Fatigue Test on Heavy Haul Railway Tunnel Bottom Structure With Base Cavity

The presence of a base cavity will degrade the bearing capacity of tunnel bottom structures, and will also have a noteworthy impact on its fatigue performance. In order to study the fatigue performance and cumulative damage to tunnel bottom structure, a series of bending fatigue tests are conducted by reference to a heavy haul railway tunnel with a base cavity. Through the tests, fatigue evolution characteristics of tunnel bottom structure with cavity are obtained, then based on the expression of S-N curves, a non-linear fatigue cumulative damage model is therefore proposed, the deflection evolution and cumulative damage evolution can be divided into three stages, and characterized with an “s-shaped” curve. The tests results reveal that the damage to the tunnel bottom structure develops rapidly when a cavity exists in the base rock, fatigue occurs more easily, and the fatigue life of specimens decreases with the increase of the stress level and cavity width.

Introduction

Railway capacity and efficiency have improved considerably along with the increase in train axle load (Tian, 2015), so railway departments all over the world are competing to improve the axle load of freight railways (Lei et al., 2019; Huang et al., 2020). However, with the increasing operation period and axle load resulting from intensive development of heavy haul transportation, basal degradation is emerging in more and more heavy-haul railway tunnels (Tian, 2014), and it is very difficult to deal with owing to the distinguishing features of heavy haul railway tunnels in China: high traffic density, short maintenance interval, and limited working space. This seriously restricts the economic benefits of heavy haul railway. For example, the Daqin heavy haul railway in China is the world’s leading railway by freight volume; after more than two decades of operation, many severe cases of tunnel basal degradation were found, such as cavities and mud pumping, which resulted in serious train shaking (Hu, 2015). Nowadays, the probability of basal diseases in Daqin railway is increasing with the increase in operation period (Liu et al., 2020). Severe tunnel bottom diseases also emerged in Shuohuang heavy haul railway (Yin et al., 2013), and Wari heavy haul railway (Li et al., 2021), most of the basal deterioration is appearing on the side of the full-load track.

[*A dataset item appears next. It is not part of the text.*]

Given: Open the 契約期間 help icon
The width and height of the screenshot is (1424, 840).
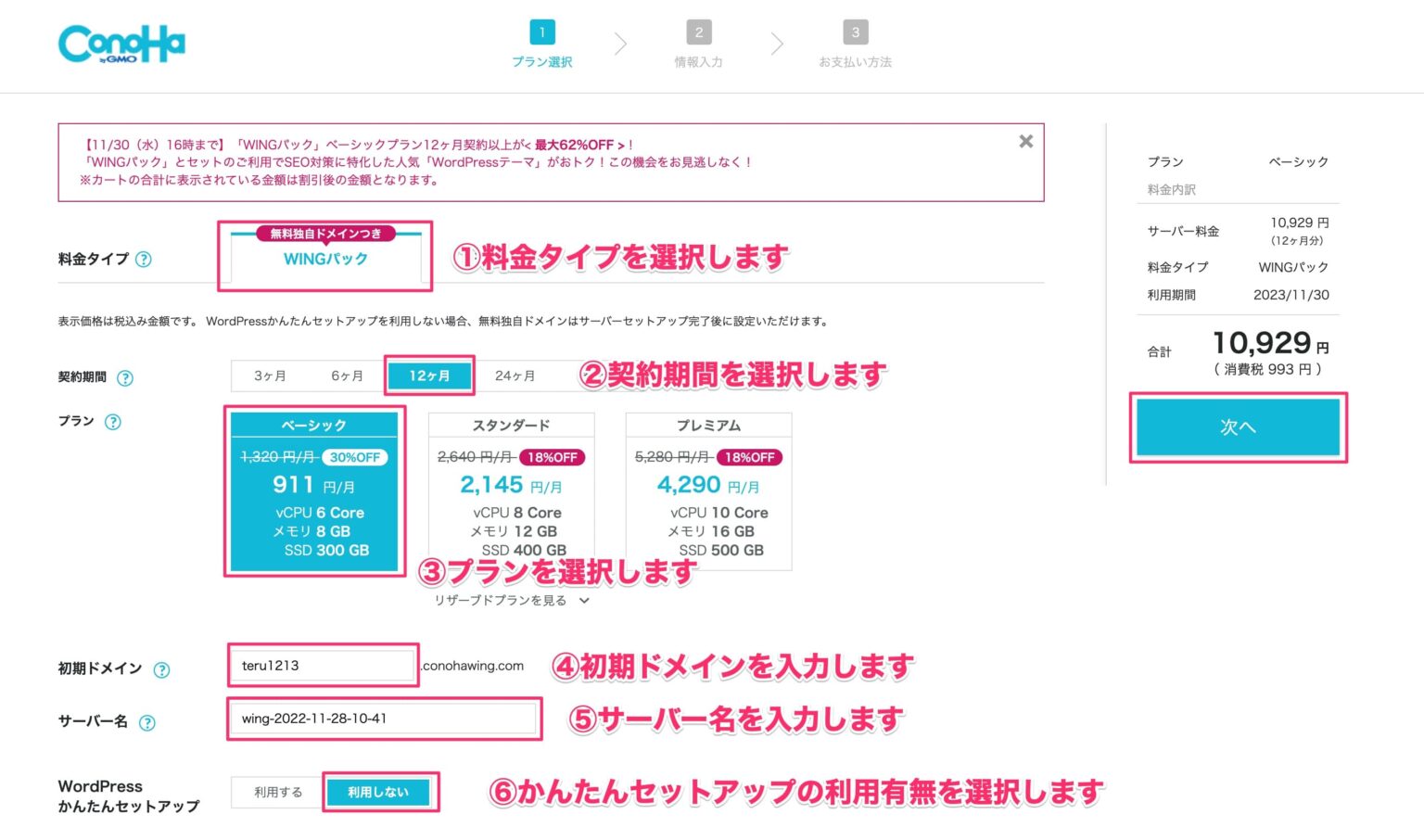Looking at the screenshot, I should [127, 377].
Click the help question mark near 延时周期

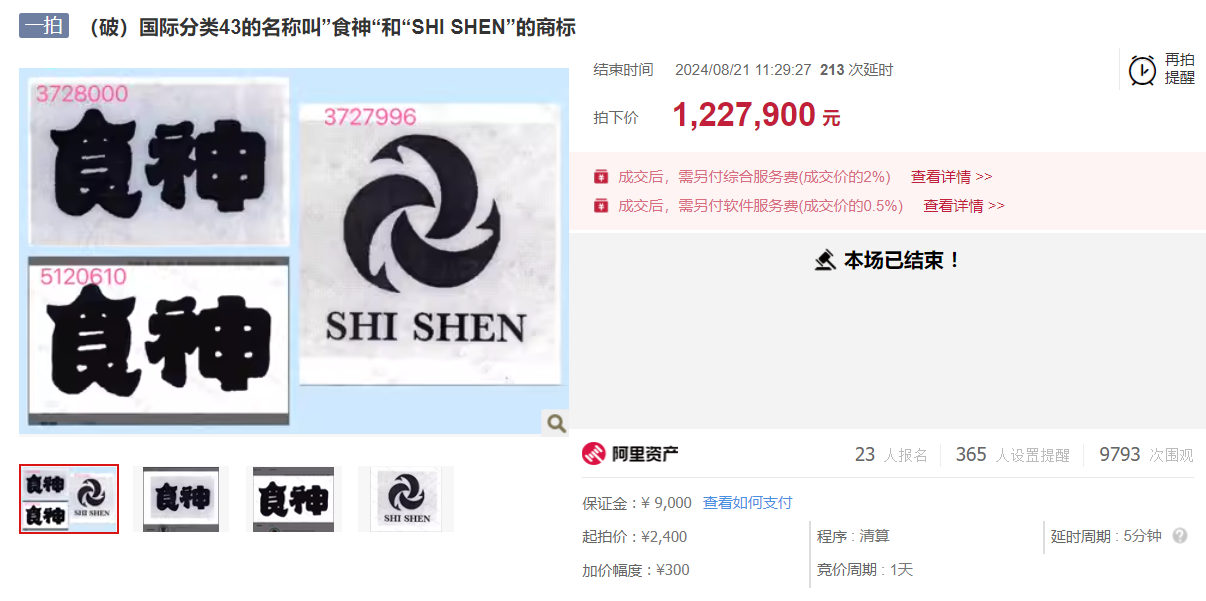[x=1180, y=536]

For a long time, through a series of experimental studies, researchers reported fatigue would not occur in the tunnel bottom structure (Van Rickstal et al., 1999). Therefore, in the past, the design of tunnel bottom structures has been relatively thin and vulnerable. Nowadays, researchers have found that support conditions affect the fatigue performance of tunnel bottom structures remarkably (Liu et al., 2020).

Fatigue failure would be unlikely to occur when the tunnel bottom structure lies on a continuous and stable foundation. For example, Han et al. (2017) and Qian et al. (2019) indicated that segments of the shield tunnel bottom would be stable for the designed service life (100 years) using fatigue tests, Liu et al. (2019) suggested that fatigue failure will not occur in the bottom structures of a newly designed heavy haul railway tunnel within 100 years if bedrock defects are lacking and the pressure of the surrounding rock is not excessive.

When the basement supporting conditions deteriorated, such as cavities existing in the base rock, the stress of the tunnel bottom structure will increase obviously, and its fatigue performance will be reduced sharply (Zhang et al., 2020), then leading to deterioration and failure of the liner (Wang et al., 2014). Through numerical simulation, Zhang et al. (2018) indicated that the settlement and principal stress of tunnel bottom structures would increase when a base cavity exists and suggested that fatigue failure would occur in tunnel bottom structures if the base cavity width is greater than 2 m. Liu et al. (2016) implies that fatigue failure will occur in tunnel bottom structures within 100 years if the base cavity width is larger than 1 m. Based on bending fatigue tests, Liu et al. (2020) indicated that base cavities have multiple adverse effects on fatigue performance of tunnel bottom structures, and the probability of fatigue failure in heavy haul railway tunnels will be greatly increased. By model testing, Dong et al. (2020) studied the dynamic response of crossing tunnels under heavy haul train load, the results revealed that the vibration of intersections are more significant than in the common sections, because of the presence of the lower tunnel (like a void). Through field investigation and experiments, Li et al. (2021) indicated that the tunnel base cavity is mainly caused by the long-term coupling effect of train load and groundwater erosion.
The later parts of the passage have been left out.